Matthue of Jewschool is totally into the Chicago Plan. CJ is not.
Most amusing search terms that have lead to this blog? T. That is it, just the letter t. I am not entirely sure how that works. A close second is "reconstructionist get halakha." Now that I read it, I realize that they were probably talking about a get, or Jewish divorce document, which isn't funny at all.
My roommates and I have tested some latke recipes, and the favorite (by far) has been Grandma H's (OB"M). So, thanks Aunt L, they worked out really well and were amazingly easy.
Last, but not least, my parents are coming to my apartment for Shabbat dinner. This is a cause for excitement not only because they are bringing pickled okra, and a chanukiah, but also because I love my parents. Here is the issue though: my parents aren't staying with me, or even in the city. You see, my parents aren't shomer shabbat. They keep a strictly kosher home, raised three kids with good Jewish content, but they drive to shul. It's that but that gets me.
As much as I am thrilled to see them, I dread explaining, that yes, they are coming for dinner, but no, they aren't staying in the city. There is a moment of incomprehension before I see the understanding dawn in someone's eyes. And then the obligatory "oh, right, sorry." Sorry? So they aren't shomer shabbes. So what? I'm shomer shabbes. I'm not embarassed of them, they made their choices, and raised me so that I can make mine. Then I feel like I have to make excuses for them, oh, they live too far from shul, it isn't financially viable for them to move closer, etc, etc.
The worst part, though, is the follow-up.
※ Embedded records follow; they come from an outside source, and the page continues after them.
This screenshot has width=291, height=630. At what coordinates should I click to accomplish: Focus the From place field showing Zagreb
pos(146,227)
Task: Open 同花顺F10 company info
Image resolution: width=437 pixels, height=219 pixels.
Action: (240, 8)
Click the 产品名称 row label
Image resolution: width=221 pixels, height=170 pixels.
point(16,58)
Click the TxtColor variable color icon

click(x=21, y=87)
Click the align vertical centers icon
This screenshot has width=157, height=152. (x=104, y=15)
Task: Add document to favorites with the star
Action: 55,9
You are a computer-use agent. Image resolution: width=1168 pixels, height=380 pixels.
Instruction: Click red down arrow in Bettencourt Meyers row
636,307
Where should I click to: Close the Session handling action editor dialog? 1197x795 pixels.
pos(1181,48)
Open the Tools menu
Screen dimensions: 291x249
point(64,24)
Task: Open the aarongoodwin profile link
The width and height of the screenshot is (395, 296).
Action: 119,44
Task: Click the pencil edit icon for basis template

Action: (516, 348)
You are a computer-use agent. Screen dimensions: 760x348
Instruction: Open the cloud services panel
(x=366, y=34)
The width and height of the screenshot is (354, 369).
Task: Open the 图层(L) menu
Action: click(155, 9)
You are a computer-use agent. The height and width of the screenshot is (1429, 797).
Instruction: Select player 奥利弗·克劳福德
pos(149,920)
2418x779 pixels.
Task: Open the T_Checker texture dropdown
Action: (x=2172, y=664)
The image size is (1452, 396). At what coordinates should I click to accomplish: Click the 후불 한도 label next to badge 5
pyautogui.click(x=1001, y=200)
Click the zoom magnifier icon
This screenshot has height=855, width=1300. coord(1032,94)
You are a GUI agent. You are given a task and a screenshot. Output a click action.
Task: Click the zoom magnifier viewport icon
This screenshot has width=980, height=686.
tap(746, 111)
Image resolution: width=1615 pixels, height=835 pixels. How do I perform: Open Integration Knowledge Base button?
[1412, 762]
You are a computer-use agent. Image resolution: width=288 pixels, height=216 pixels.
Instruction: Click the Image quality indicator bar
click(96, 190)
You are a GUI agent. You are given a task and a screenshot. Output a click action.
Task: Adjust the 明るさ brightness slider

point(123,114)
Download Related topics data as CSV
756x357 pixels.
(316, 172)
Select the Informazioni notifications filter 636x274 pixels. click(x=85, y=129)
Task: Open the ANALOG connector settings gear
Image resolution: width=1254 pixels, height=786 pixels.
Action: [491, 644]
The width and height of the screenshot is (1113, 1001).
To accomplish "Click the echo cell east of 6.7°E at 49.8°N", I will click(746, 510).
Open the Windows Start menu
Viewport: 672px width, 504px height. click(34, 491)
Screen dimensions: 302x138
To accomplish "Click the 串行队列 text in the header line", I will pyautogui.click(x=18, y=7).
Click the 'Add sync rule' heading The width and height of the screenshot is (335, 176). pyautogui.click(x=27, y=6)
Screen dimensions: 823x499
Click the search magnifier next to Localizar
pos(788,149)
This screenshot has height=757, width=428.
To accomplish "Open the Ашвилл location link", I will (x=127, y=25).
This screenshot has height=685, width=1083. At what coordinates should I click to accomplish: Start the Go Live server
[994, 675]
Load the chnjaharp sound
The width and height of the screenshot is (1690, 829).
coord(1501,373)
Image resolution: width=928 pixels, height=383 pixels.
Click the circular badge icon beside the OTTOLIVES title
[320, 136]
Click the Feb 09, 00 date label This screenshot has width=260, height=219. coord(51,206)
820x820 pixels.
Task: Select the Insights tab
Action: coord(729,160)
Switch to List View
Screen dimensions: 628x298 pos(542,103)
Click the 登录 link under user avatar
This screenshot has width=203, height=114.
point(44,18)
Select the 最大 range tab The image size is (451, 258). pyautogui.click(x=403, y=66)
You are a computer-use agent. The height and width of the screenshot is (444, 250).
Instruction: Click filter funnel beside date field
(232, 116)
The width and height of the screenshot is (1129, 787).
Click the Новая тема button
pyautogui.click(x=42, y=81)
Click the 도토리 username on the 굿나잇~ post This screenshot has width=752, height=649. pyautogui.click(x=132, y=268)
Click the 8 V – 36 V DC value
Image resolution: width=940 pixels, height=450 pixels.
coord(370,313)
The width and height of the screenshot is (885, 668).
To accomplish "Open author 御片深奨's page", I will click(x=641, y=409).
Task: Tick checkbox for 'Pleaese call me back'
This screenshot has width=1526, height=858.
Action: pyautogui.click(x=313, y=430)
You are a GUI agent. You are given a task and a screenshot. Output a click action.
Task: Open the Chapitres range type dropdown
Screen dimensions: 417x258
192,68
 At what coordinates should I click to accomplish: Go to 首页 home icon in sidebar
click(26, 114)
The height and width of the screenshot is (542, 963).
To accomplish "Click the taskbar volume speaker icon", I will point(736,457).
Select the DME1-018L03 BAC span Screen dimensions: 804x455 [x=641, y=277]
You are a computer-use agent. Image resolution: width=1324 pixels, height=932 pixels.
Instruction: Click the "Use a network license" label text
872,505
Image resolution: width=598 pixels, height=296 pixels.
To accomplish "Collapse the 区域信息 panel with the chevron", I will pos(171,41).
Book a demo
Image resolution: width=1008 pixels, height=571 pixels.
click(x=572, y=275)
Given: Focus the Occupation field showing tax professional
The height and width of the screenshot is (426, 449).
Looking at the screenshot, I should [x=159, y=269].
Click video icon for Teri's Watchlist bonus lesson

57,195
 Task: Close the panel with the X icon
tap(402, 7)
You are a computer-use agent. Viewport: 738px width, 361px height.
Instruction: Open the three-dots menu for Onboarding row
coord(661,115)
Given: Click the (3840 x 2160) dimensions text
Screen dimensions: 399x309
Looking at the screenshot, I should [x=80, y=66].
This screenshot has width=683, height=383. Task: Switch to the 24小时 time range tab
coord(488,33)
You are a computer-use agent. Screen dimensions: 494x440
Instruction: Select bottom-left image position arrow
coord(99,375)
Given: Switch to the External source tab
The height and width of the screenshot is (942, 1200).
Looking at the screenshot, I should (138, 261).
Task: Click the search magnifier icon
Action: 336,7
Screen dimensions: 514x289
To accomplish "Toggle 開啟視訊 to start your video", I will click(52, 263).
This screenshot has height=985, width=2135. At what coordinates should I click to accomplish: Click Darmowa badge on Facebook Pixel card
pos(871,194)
Now people know that I am more observant than my parents (but honestly, in this generation of Modern Orthodox people, who isn't?), and they begin to make assumptions. They say things like "it must be so hard" when I go home for holidays. Yeah, not going to shul sucks, but so does not seeing your family. I am constantly put in the position to defend my family's way of life (which I no longer share), their education (well, do they know about shabbes?), their choices, and our relationship. People assume that I am BT (baal tshuva, one who has returned) because I'm more observant than my parents, but really, is my sabbath observance that far from girls who cover their hair, and observe the laws of family purity that their mothers' eschewed?
And in case you were going to ask, they don't f*ing roll on shabbes.